São considerados templos não apenas os edifícios destinados à celebração pública dos ritos religiosos, isto é, os locais onde o culto se professa, mas, também, os seus anexos. Consideram-se “anexos dos templos” todos os locais que tornam possível, isto é, viabilizam, o culto ou dele decorrem. Assim, são “anexos dos templos”, em termos de religião católica, a casa paroquial, o seminário, o convento, a abadia, o cemitério etc., desde que, é claro, não sejam empregados, como observa Aliomar Baleeiro, em fins econômicos. Também eles não podem sofrer a incidência, por exemplo, do IPTU. Se a religião for protestante, são anexos a casa do pastor, o centro de formação de pastores etc. Se a religião for israelita, a casa do rabino, o centro de formação de rabinos etc.[48]

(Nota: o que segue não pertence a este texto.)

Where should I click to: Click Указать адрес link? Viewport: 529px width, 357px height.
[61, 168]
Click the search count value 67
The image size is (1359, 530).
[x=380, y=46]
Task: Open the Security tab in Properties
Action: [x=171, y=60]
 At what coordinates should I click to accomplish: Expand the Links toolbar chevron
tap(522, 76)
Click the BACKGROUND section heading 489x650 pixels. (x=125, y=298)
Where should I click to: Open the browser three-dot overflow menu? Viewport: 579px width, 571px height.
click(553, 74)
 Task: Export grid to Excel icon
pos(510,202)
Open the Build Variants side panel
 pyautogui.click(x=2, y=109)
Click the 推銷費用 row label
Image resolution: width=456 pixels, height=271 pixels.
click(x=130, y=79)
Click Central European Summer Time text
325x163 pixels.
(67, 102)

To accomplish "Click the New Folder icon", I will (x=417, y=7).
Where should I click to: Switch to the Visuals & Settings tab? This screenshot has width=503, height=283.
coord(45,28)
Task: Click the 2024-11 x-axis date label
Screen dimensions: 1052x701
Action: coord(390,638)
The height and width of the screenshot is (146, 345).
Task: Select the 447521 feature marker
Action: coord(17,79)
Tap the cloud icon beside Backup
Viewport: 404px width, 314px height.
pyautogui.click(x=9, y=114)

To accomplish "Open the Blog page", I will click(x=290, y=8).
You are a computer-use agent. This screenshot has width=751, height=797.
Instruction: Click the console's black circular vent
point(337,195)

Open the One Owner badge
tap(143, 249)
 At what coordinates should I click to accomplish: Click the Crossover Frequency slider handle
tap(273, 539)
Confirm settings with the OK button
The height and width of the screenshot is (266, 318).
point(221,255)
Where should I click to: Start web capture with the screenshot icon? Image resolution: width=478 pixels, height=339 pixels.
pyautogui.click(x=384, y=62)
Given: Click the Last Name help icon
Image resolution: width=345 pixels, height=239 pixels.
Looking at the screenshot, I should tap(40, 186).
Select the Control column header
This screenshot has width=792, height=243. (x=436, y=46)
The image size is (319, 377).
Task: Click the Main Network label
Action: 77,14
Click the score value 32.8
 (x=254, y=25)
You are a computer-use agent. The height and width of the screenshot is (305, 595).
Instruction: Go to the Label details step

No mesmo diapasão, o professor Heleno Torres:

  Por isso, no que concerne aos limites da sua aplicação, a expressão “templo de qualquer culto” deve ser interpretada de modo extensivo, como designativo do lugar para onde os membros da religião acorrem para seus atos de espiritualidade. Que se trate por igreja, terreiro, sinagoga, mesquita ou templo, simplesmente, não importa. Prevalecerá sempre a situação fática que se demonstre apta à realização dos atos de culto religioso, ou seja, sua exata finalidade.[49]

Isto posto, da apreciação conjunta do artigo 150, VI, alínea "b e a primeira parte do §4º da CF, segundo a interpretação mais liberal, o patrimônio das instituições religiosas abrange seus bens imóveis e móveis, desde que necessários ao exercício de suas finalidades essenciais, entendidos não somente como os imóveis ligados à realização das cerimônias e liturgias, mas também os imóveis relacionados diretamente com essas atividades, tais como os seminários, conventos, as sacristias e a residência oficial dos padres ou ministros religiosos[50], inclusive os cemitérios e os veículos utilizados como templos móveis.[51]

Ainda, imune é a renda decorrente da prática do culto religioso, a qual compreende as doações dos fiéis (incluindo as espórtulas e os dízimos), tal como as consequentes de aplicações financeiras, pois estas visam à preservação do patrimônio da entidade.[52]

Ademais, a realização de feiras, bazares ou quaisquer outras atividades comerciais que agregam renda à entidade religiosa, igualmente, não existe a hipótese de incidência de impostos, eis que em alguma natureza vincula-se à atividade religiosa.[53]

Ainda, os serviços religiosos são imunes, gratuitos ou não, mesmo que envolvam o fornecimento de mercadorias, como ocorre na assistência às pessoas carentes.[54]

Oportuno mencionar, que o ministro Gilmar Mendes, além de acolher a linha da interpretação extensiva, preceitua que a proteção à tributação é somente válida para qualquer religião licitamente praticada, não abarcando as religiões que pratiquem ato ilícito e repudiados socialmente.[55]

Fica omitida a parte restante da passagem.